§ Request a
Copy, without any change, the lines of the listing from the line containing "This screenshot has width=1036, height=647." up to and including the line containing "How do I perform: Enable". Omit the pictures from your copy.

§ Source text
= = = = = = =

To those that don’t know me “Natural Born Killers (The Series)” sounds like a very strange choice for a SQL Server blog title and to be fair it is. Those who do know me, will know that I have been presenting a session this year titled “Natural Born Killers, performance issues to avoid” around the UK. The “Series” element of the title is there because I have decided to serialise the session for the benefit of those who have been unable to see it thus far.
The plan is to release one topic from the presentation each day of SQL Relay 2013. Today is the third day of SQL Relay, this leg is being held in Birmingham. If you have registered for the Birmingham, Norwich or Cardiff events you will be able to see this presentation live, so you might want to read this after the event as a reminder of everything that was covered.
I’ve written a couple of presentations that revolve around film titles, so I’m going to throw another film title at you now; “The good, the bad and the ugly”.
This really does sum up how I feel about Scalar UDF’s, so let’s break down the film title into its three parts so I can explain further.
To be honest it’s a struggle to find something good about these “things”. If I absolutely had to pick something it would be that it promotes the idea of re-usable code and that’s something we were all taught at some point as being a good thing. So there you go, that’s something good about them.

= = = = = = =

§ Records for this task
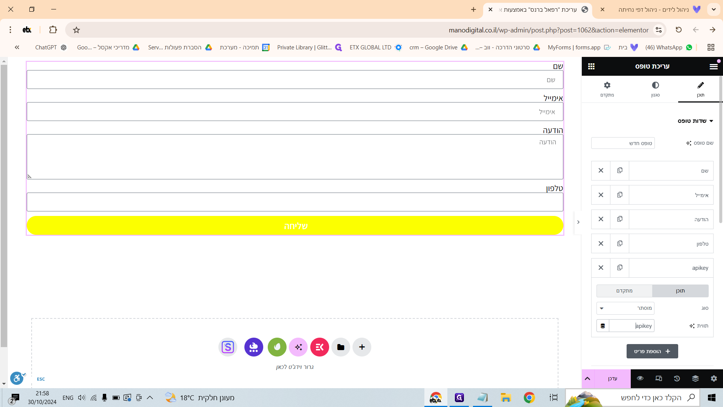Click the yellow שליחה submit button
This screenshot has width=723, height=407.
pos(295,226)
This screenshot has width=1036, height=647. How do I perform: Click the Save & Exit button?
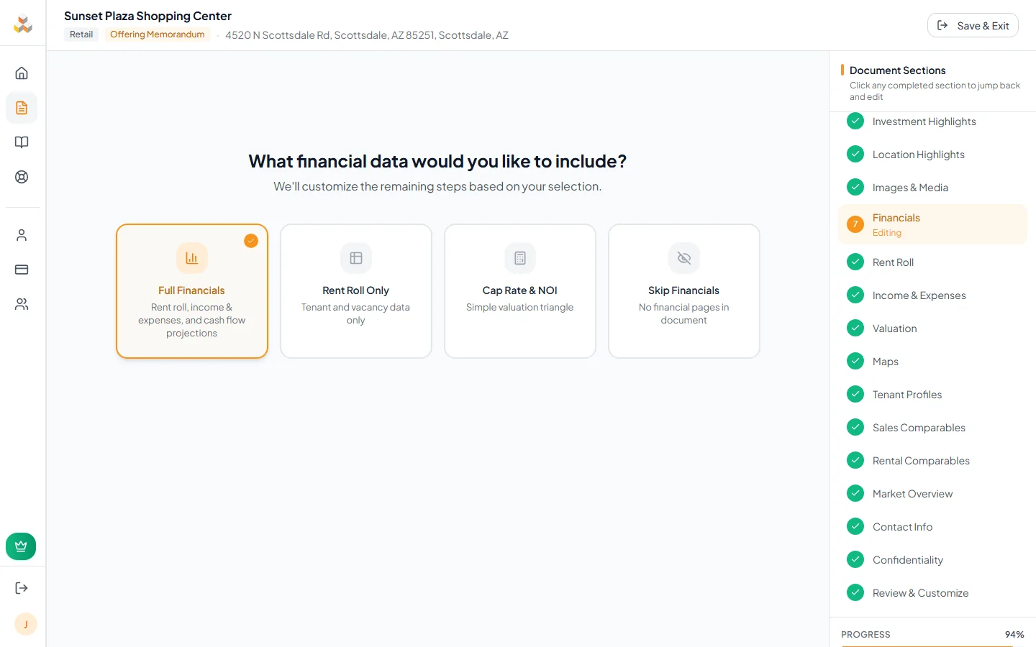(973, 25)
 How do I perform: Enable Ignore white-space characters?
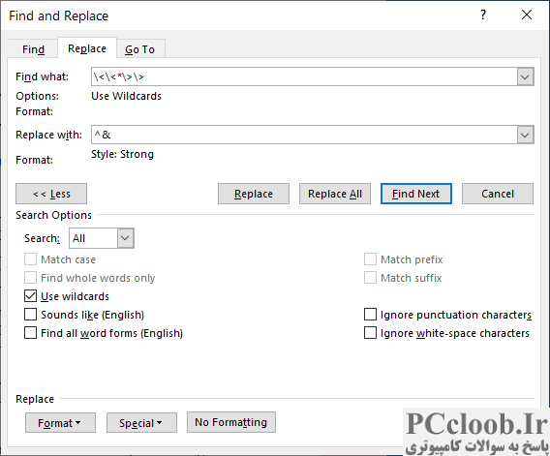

= = = = = = =

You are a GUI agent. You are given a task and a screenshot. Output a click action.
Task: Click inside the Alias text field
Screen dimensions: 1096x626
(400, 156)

= = = = = = =

§ Request b
Continue the SQL Server piece on scalar UDFs from the point where it stops.

§ Exercise result a
This screenshot has width=1036, height=647. How do I perform: Click the Save & Exit button?
(973, 25)
 How do I perform: Enable Ignore white-space characters?

§ Exercise result b
I fear I may have tipped my hand here and already presented a very biased view, but let’s stick with it, it’s a free world and you always have the right to disagree. If you do I’d love to hear your thoughts in the comments section.
In the original recording of this session that I did for Quest Software (under the title Learn expert tips for improving your SQL Server Performance) I covered 10 tips including RBAR vs Set based. RBAR is a term coined by Jeff Moden for when SQL Server iterates through a result set Row By Agonising Row. As it turns out Scalar UDF’s adhere to the RBAR way of doing things, that’s right a Scalar UDF runs once per record in the resultset which is definitely not great for performance.
In my opinion these things are really ugly, but don’t take just my word for it, there are other who think this way too. In fact I have a couple of demo’s lined up for you that prove that query plans and SET STATISTICS IO do too as they miss out key information from queries that use scalar UDF’s. So let’s tale a look…
Taking a peek under the covers
For this demonstration we’re going to need the database that I provided the code for on Tuesday.
What we’re going to do is to create a little Scalar Function. The function itself is immaterial in this example we really just need to create one in order to see how it performs. Before creating the function however we should take a quick look at the query we are going to be using inside it. If you could turn on “Include Actual Execution Plan” on now that would be really helpful. We’re also going to be utilising the IO statistics from turning on SET STATISTICS IO, I recently wrote a post about this feature here which talks about how you can use it to help benchmark performance.
Please note in this script I do flush the plan cache, so do not run this on a production server or you will not be popular!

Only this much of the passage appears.